Crawl4ai

Latest version: v0.5.0.post8

Safety actively analyzes 723177 Python packages for vulnerabilities to keep your Python projects secure.

Page 2 of 5

0.3.746

Major Features
1. Enhanced Docker Support (Nov 29, 2024)
- Improved GPU support in Docker images.
- Dockerfile refactored for better platform-specific installations.
- Introduced new Docker commands for different platforms:
- `basic-amd64`, `all-amd64`, `gpu-amd64` for AMD64.
- `basic-arm64`, `all-arm64`, `gpu-arm64` for ARM64.

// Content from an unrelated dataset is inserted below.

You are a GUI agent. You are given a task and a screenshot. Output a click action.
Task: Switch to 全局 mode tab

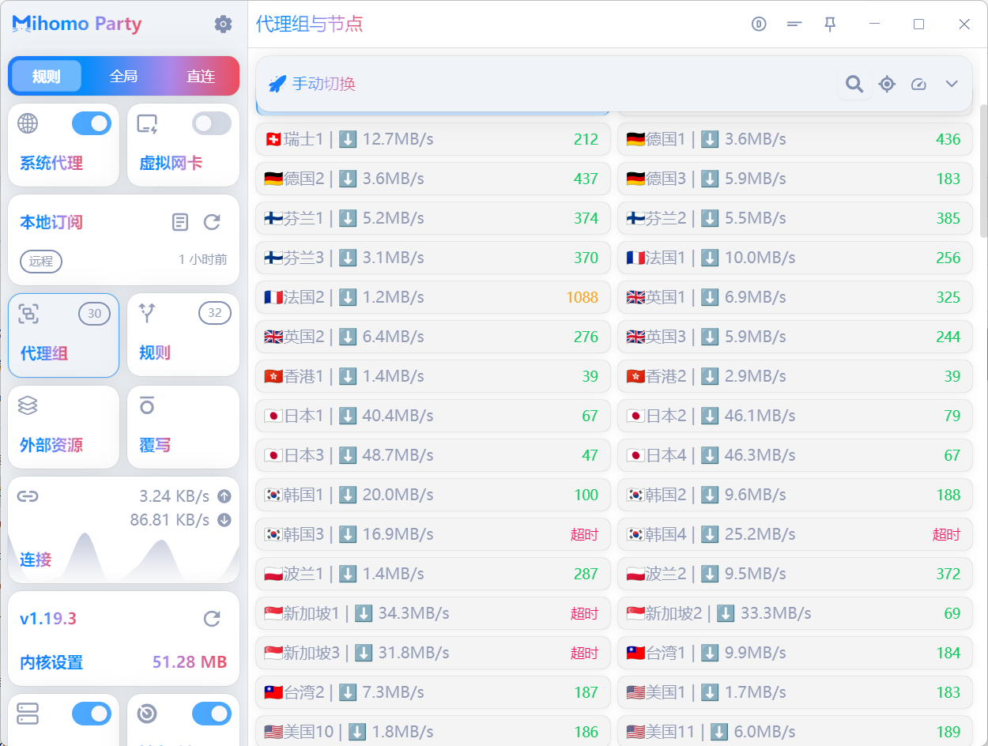[123, 77]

Infrastructure & Documentation
- Enhanced README.md to improve user guidance and installation instructions.
- Added installation instructions for Playwright setup in README.
- Created and updated examples in `docs/examples/quickstart_async.py` to be more useful and user-friendly.
- Updated `requirements.txt` with a new `pydantic` dependency.
- Bumped version number in `crawl4ai/__version__.py` to 0.3.746.

Breaking Changes
- Streamlined application structure:
- Removed static pages and related code from `main.py` which might affect existing deployments relying on static content.

Development Updates
- Developed `post_install` method in `crawl4ai/install.py` to streamline post-installation setup tasks.
- Refined migration processes in `crawl4ai/migrations.py` with enhanced logging for better error visibility.
- Updated `docker-compose.yml` to support local and hub services for different architectures, enhancing build and deploy capabilities.
- Refactored example test cases in `docs/examples/docker_example.py` to facilitate comprehensive testing.

README.md
Updated README with new docker commands and setup instructions.
Enhanced installation instructions and guidance.

crawl4ai/install.py
Added post-install script functionality.
Introduced `post_install` method for automation of post-installation tasks.

crawl4ai/migrations.py
Improved migration logging.
Refined migration processes and added better logging.

docker-compose.yml
Refactored docker-compose for better service management.
Updated to define services for different platforms and versions.

requirements.txt
Updated dependencies.
Added `pydantic` to requirements file.

crawler/__version__.py
Updated version number.
Bumped version number to 0.3.746.

docs/examples/quickstart_async.py
Enhanced example scripts.
Uncommented example usage in async guide for user functionality.

main.py
Refactored code to improve maintainability.
Streamlined app structure by removing static pages code.

0.3.743

Enhance features and documentation
- Updated version to 0.3.743
- Improved ManagedBrowser configuration with dynamic host/port
- Implemented fast HTML formatting in web crawler
- Enhanced markdown generation with a new generator class
- Improved sanitization and utility functions
- Added contributor details and pull request acknowledgments
- Updated documentation for clearer usage scenarios
- Adjusted tests to reflect class name changes

CONTRIBUTORS.md
Added new contributors and pull request details.
Updated community contributions and acknowledged pull requests.

crawl4ai/__version__.py
Version update.
Bumped version to 0.3.743.

crawl4ai/async_crawler_strategy.py
Improved ManagedBrowser configuration.
Enhanced browser initialization with configurable host and debugging port; improved hook execution.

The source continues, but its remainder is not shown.